Dallas over N.Y. Giants: The way the Cowboys disassembled the Eagles last week, this seemed a simple call. Next thing I knew, we were in the final minutes of a game at Texas Stadium in which the Cowboys appeared to have beaten an NFC East rival. Please don't let the Dallas secondary collapse again. Please don't let the Dallas secondary collapse again. Whoops! Never guessed Eli Manning would throw it to Burress and Shockey, huh? P.S.: The Brandon Jacobs fumble on the goal line didn't mean as much as the TV told me it did. P.P.S.: Perhaps Jose Cortez's game-winner gets him off Larry Allen's death list, but the clock is ticking for the Drake Alumnus Billy Cundiff Era to resume.

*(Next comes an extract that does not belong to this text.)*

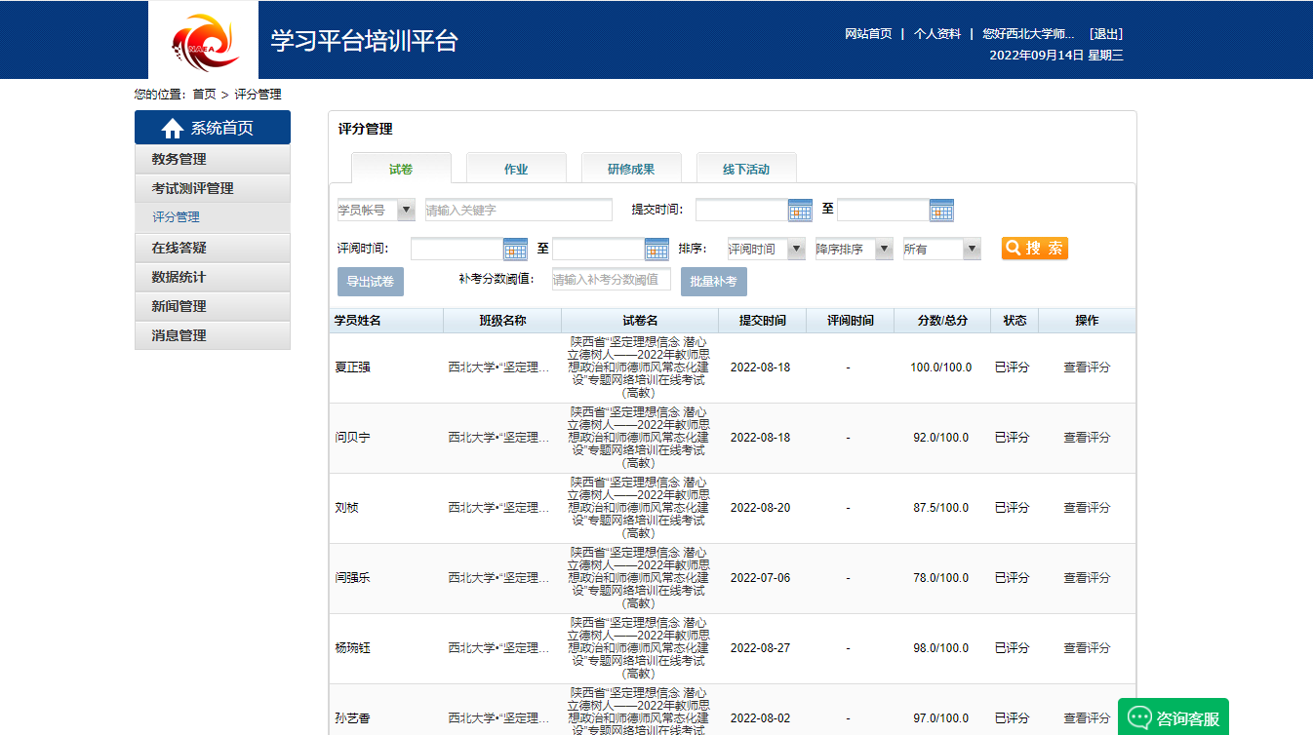Expand the 所有 status filter dropdown

coord(971,250)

Kansas City over Washington: At some point I'm going to have to start picking the Redskins again, but not ... just ... yet. I thought that, playing in Arrowhead, fairly healthy, K.C. would eke this out. Graciously, Washington helped by dropping the rock like it was buttered. Next week, the 49ers come stumbling into FedEx Field, and Mark Brunell prepares to party like it's 1999. Just for reference: The last time Washington scored more than 40 points in a game was the 2001 season.

Denver over New England: If it's an even-numbered game, this must be the Patriots' week to lose. Yet with half the team injured, they were still in it. Regardless, a few weeks ago, when I said I suspected (but couldn't prove) the Broncos were a sham? Yeah, I was wrong there. But with Jake Plummer under center, disaster's always a distinct possibility. Especially now that Plummer has lent Kyle Orton his mustache. Ew. After the game, Broncos safety John Lynch said of the Pats, "They certainly showed what a champion is all about." To which Tom Brady responded, "Oh, I won't forget that, John Lynch."

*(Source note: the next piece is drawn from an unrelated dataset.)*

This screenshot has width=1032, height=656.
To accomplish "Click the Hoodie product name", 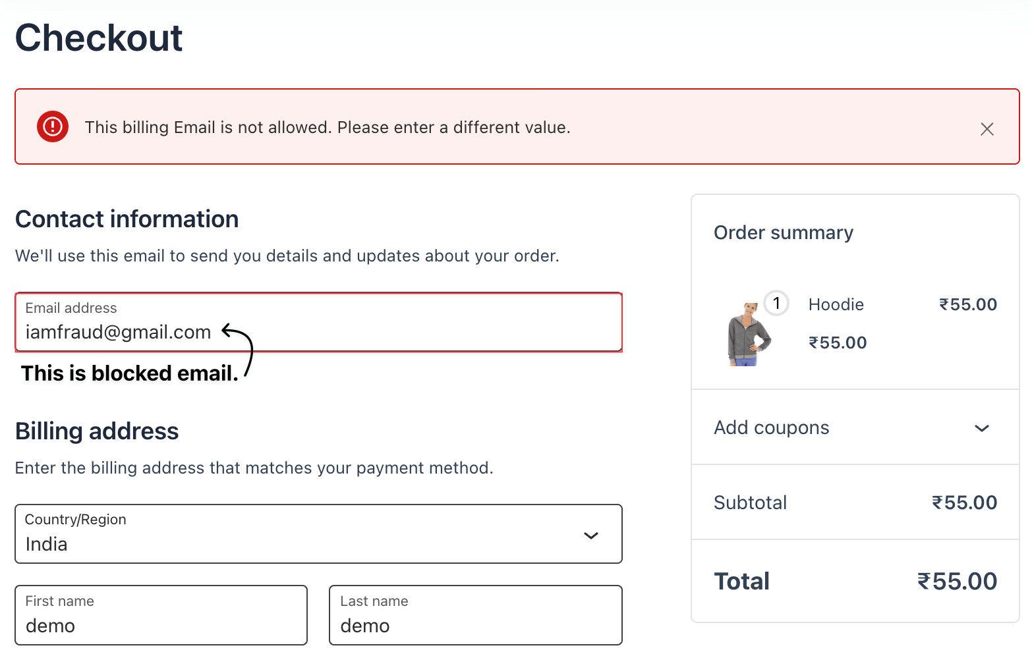I will click(x=836, y=304).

Buffalo over N.Y. Jets: This was the first time a game has featured two opposing quarterbacks who between them have played for every team in the NFL. I was just inclined to expect more from Week 2 of the Kelly Holcomb experiment than Week 2 of the Vinny Testaverde experiment. Especially when Holcomb is handing off to Willis McGahee.

Seattle over Houston: My Best Bet. Everyone's Best Bet. No doubt whatsoever. Shaun Alexander is a beast on Sunday nights. Down and Distance Two-Play Sequence of the Week: The Seahwaks had first and goal from the Texans' 9 when Houston linebacker Charlie Anderson sacked Matt Hasselbeck back at the 23. Though he was on an 0-4 team that was down 28-10 in the fourth quarter, Anderson still found it appropriate to do a little look-at-me-dust-myself-off dance after the sack. On the next play, Alexander blasted through the entire Texans defense to make it 35-10.

Indianapolis over St. Louis: Points scored on the Colts in the first three games of the season: 16. Points scored on the Colts in the first 12 minutes Monday night: 17. There was bad news for Colts fans in that their team can give up a lot of points if it gets caught napping, but there was good news in that their team didn't panic when it was suddenly down by 17.

INCORRECT PICKS
Jacksonville over Pittsburgh: Sunday's only upset, and thus the only missed pick that I'm not kicking myself over. When the season began, the Steelers seemed to be one of the few teams with a rock-solid backup quarterback. Har-dee har har. Now, Jacksonville is a strong team with a gutsy QB and a dogged defense, and I would never in a million years imply that they didn't deserve to win this game. That said, Tommy Maddox lost this game.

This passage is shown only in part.